What you should do> Reproduce the passage of the Ford interview that starts at "It’s the first" and runs up to and including "programmes for 2013.".

Text extract>
________________________

PEX Network: Just five years ago the American car industry as a whole was really on its knees. The government ended up bailing out GM and Chrysler and Ford requested a line of credit - although it must be said Ford didn’t receive a bailout - but today your profits are up, third quarter pre-tax earnings in 2012 were a record $2.2 billion and the prospects for Ford are really looking rosy. It’s quite a remarkable turnaround for the industry. How much would you attribute this to renewed focus on innovation?

Rick Amori: As you said, Ford did not seek financial assistance from the government at that time, but we did establish a line of credit with a clear goal that we wanted to use this financial infusion to help develop innovative products, such as the things you’ll find on the all new Ford Fusion, and it’s really paid off for us. The Fusion has been drawing record sales now and as a result our investment grade debt rating was restored about a year ago. So that’s all good news for us and for our investors.

Our focus on innovation has touched many aspects of the company. We’ve developed an industry first inflatable seatbelt technology, designed to reduce head and neck injuries for rear seat passengers, especially for children and older occupants of the car. And we’ve incorporated sustainable materials in most of our vehicles. Like in the Fusion, we’ve got innovative soy-based foam in our seat cushions and we’ve got our recycled denim in the car’s carpeting and carpet backing. So the Ford Fusion is sort of one of our showcases for technology in our company’s turnaround.

It’s the first global vehicle programme from any auto manufacturer to use seat fabric made from recyclable materials. It’s got the potential to recycle enough plastic bottles and post industrial waste to make 1.5 million yards of fabric annually in our new innovative process. That’s equivalent to about 800,000 to 900,000 yards in North America alone when the Fusion is in full production.

You know, that’s our example of our commitment to use recycled materials whenever possible. In North America, for instance, Ford has increased the use of recycled yarn from zero in 2007, just five years ago, to nearly 66% of all our vehicle programmes for 2013.

That’s just some of the examples of how the investments that we’ve made have helped us turnaround, including all this great innovation that we’re providing for our customers.

PEX Network: A lot of companies want to be innovative, but I think very few achieve the level of Apple, Google or even Ford by the sounds of it! What has that focus on innovation actually meant for your company; what are you doing to stimulate the levels of innovation that you’ve seen?

Rick Amori: Well, that’s a really great question. Part of the problem is that now we’re developing expertise and building knowledge in areas where we’ve previously had no experience. Some of these fields have had no place in traditional automotive design in the past, for example, the development of in-vehicle connectivity.

The cycle for developing and improving and keeping up with the current state of the art in vehicle connectivity is a much, much faster pace than what we’re used to in the automotive design world where we have three or four or five year cycles on vehicle development.

Technology - from connectivity and Wi-Fi and cell phones and all that - moves at such a fast pace that we really have to develop the expertise and the processes to keep up and keep a step ahead. We have to be creative in our thinking and how to compete.

________________________

Given data>
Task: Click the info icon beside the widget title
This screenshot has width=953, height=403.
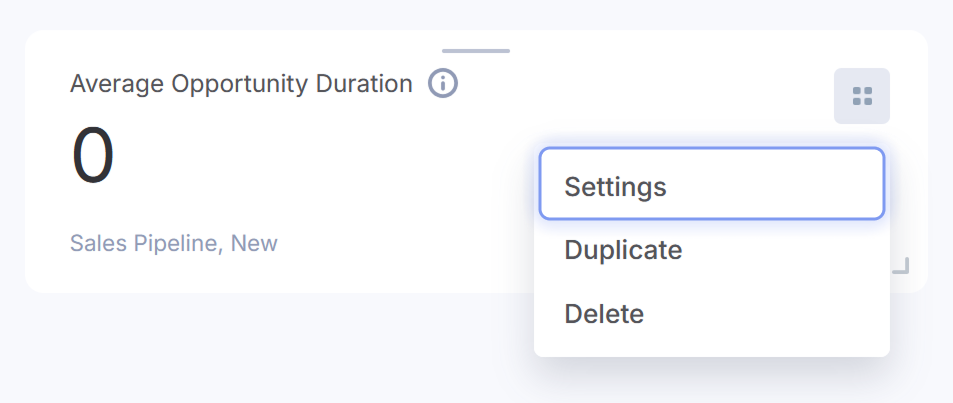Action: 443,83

________________________

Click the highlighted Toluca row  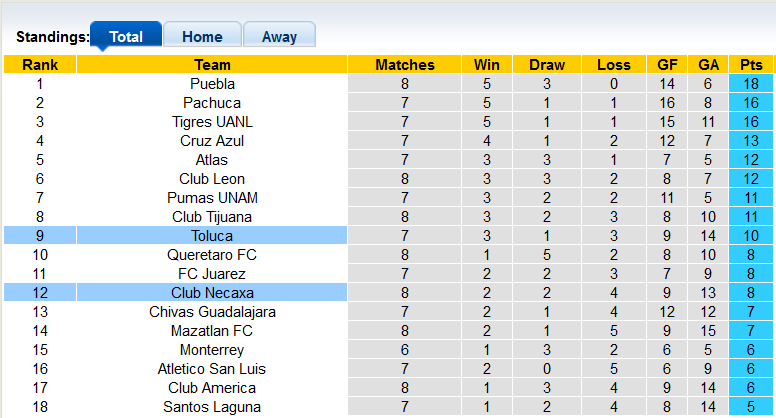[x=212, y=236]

________________________

Reply>
It’s the first global vehicle programme from any auto manufacturer to use seat fabric made from recyclable materials. It’s got the potential to recycle enough plastic bottles and post industrial waste to make 1.5 million yards of fabric annually in our new innovative process. That’s equivalent to about 800,000 to 900,000 yards in North America alone when the Fusion is in full production.

You know, that’s our example of our commitment to use recycled materials whenever possible. In North America, for instance, Ford has increased the use of recycled yarn from zero in 2007, just five years ago, to nearly 66% of all our vehicle programmes for 2013.